Problem statement: Please copy out only the records between the lines holding "You are a computer-use agent." and "Screen dimensions: 820x465 [x=779, y=13]", inclusive, swapping "dropdown" for "menu" and leaving everything else unchanged. Leave the pictures out.

Supplied data:
-----
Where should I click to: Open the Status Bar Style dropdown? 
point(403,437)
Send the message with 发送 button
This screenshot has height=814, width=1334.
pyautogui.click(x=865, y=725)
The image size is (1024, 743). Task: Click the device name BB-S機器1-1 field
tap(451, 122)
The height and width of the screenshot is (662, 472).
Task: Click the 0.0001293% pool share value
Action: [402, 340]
-----
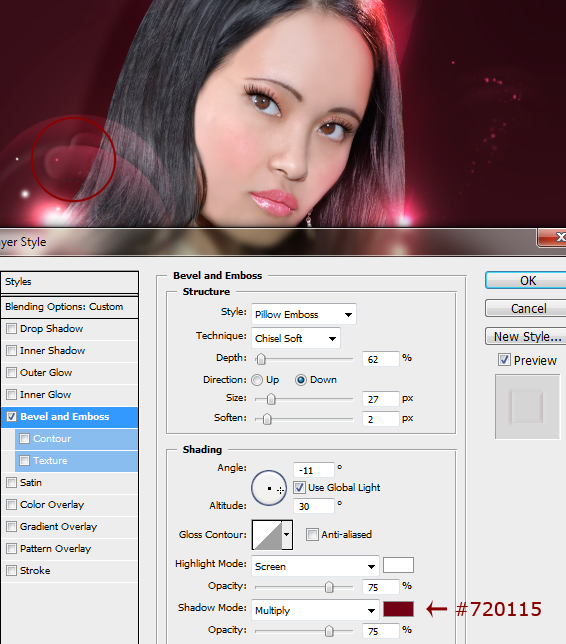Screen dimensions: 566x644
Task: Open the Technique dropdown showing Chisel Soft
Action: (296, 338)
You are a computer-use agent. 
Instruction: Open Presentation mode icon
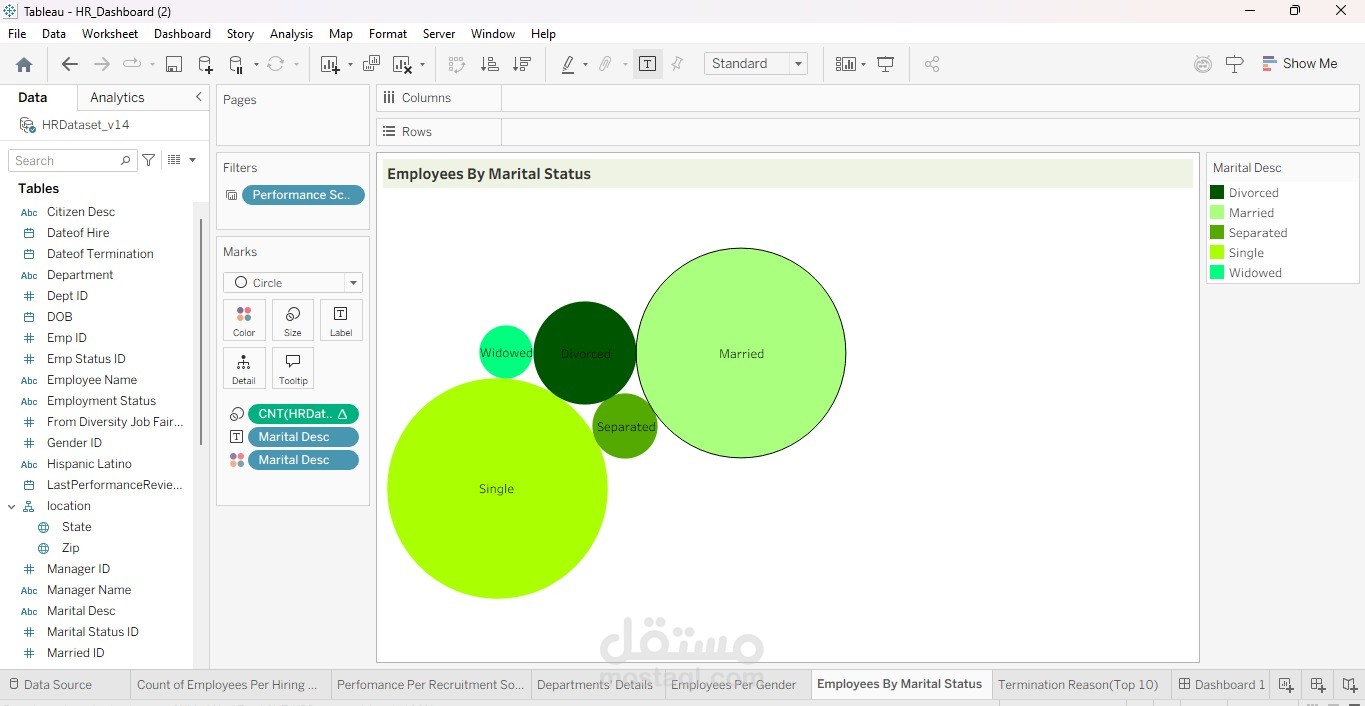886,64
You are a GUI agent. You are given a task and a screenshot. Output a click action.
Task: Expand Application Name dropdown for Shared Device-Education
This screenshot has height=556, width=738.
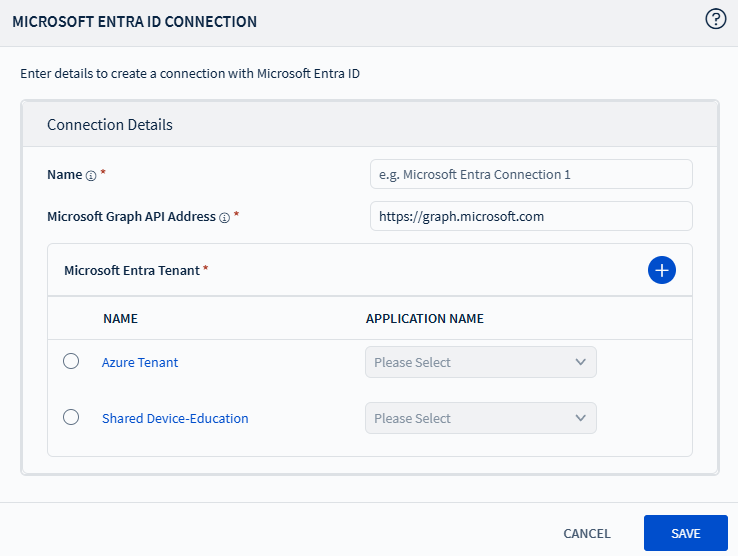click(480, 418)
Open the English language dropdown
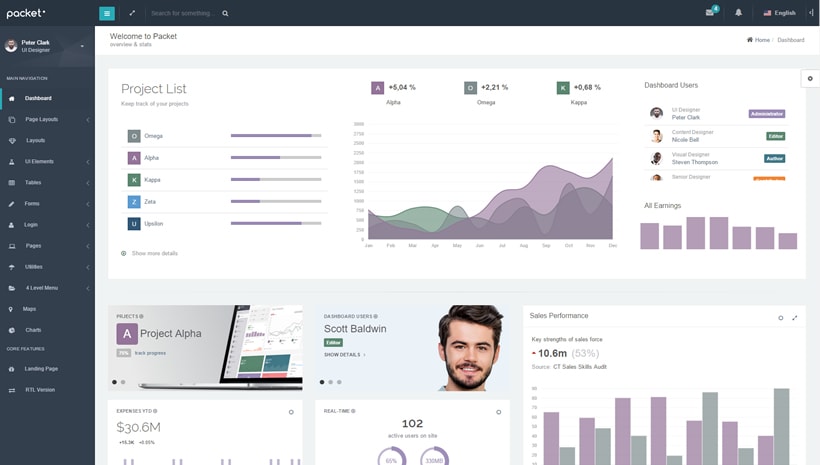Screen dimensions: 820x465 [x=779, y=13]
-----
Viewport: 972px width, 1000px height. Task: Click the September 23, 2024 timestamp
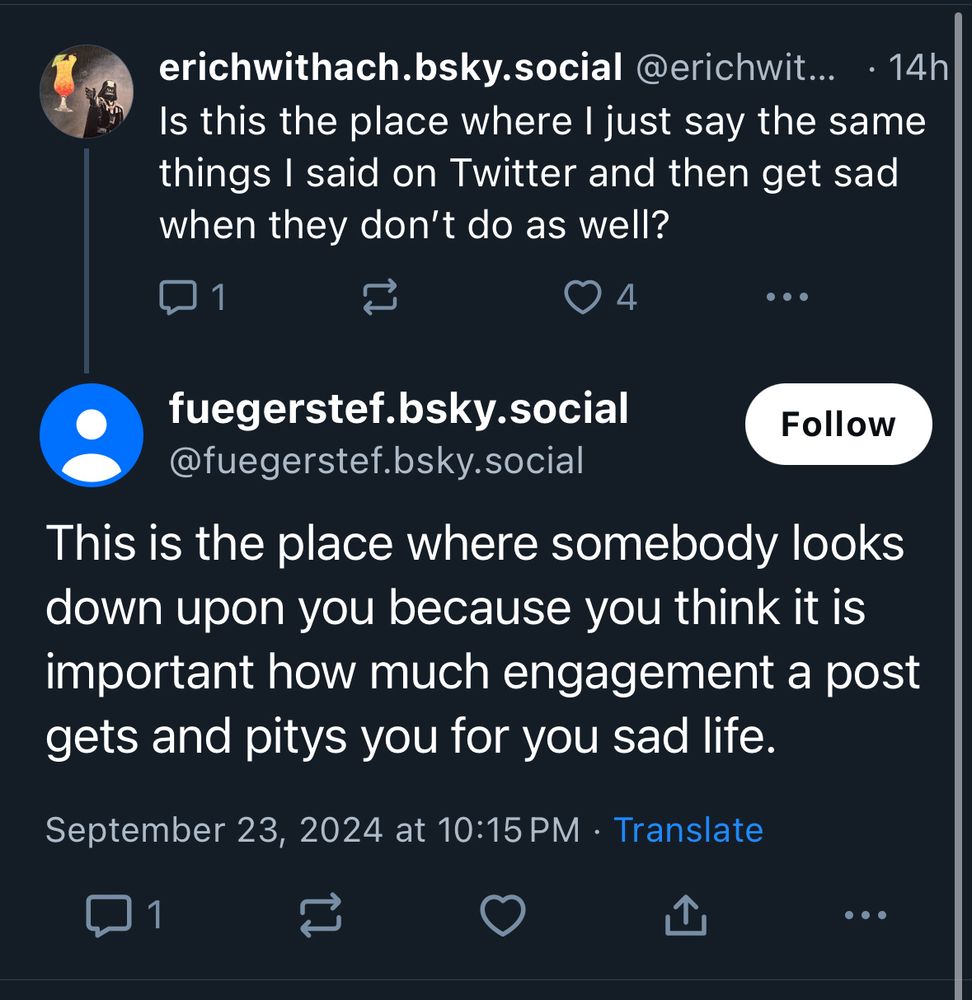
-----
Answer to the task:
You are a computer-use agent. 
Instruction: Open Presentation mode icon
886,64
You are a GUI agent. You are given a task and a screenshot. Output a click action.
Task: Expand Application Name menu for Shared Device-Education
This screenshot has height=556, width=738.
click(480, 418)
Open the English language menu
Screen dimensions: 820x465 [x=779, y=13]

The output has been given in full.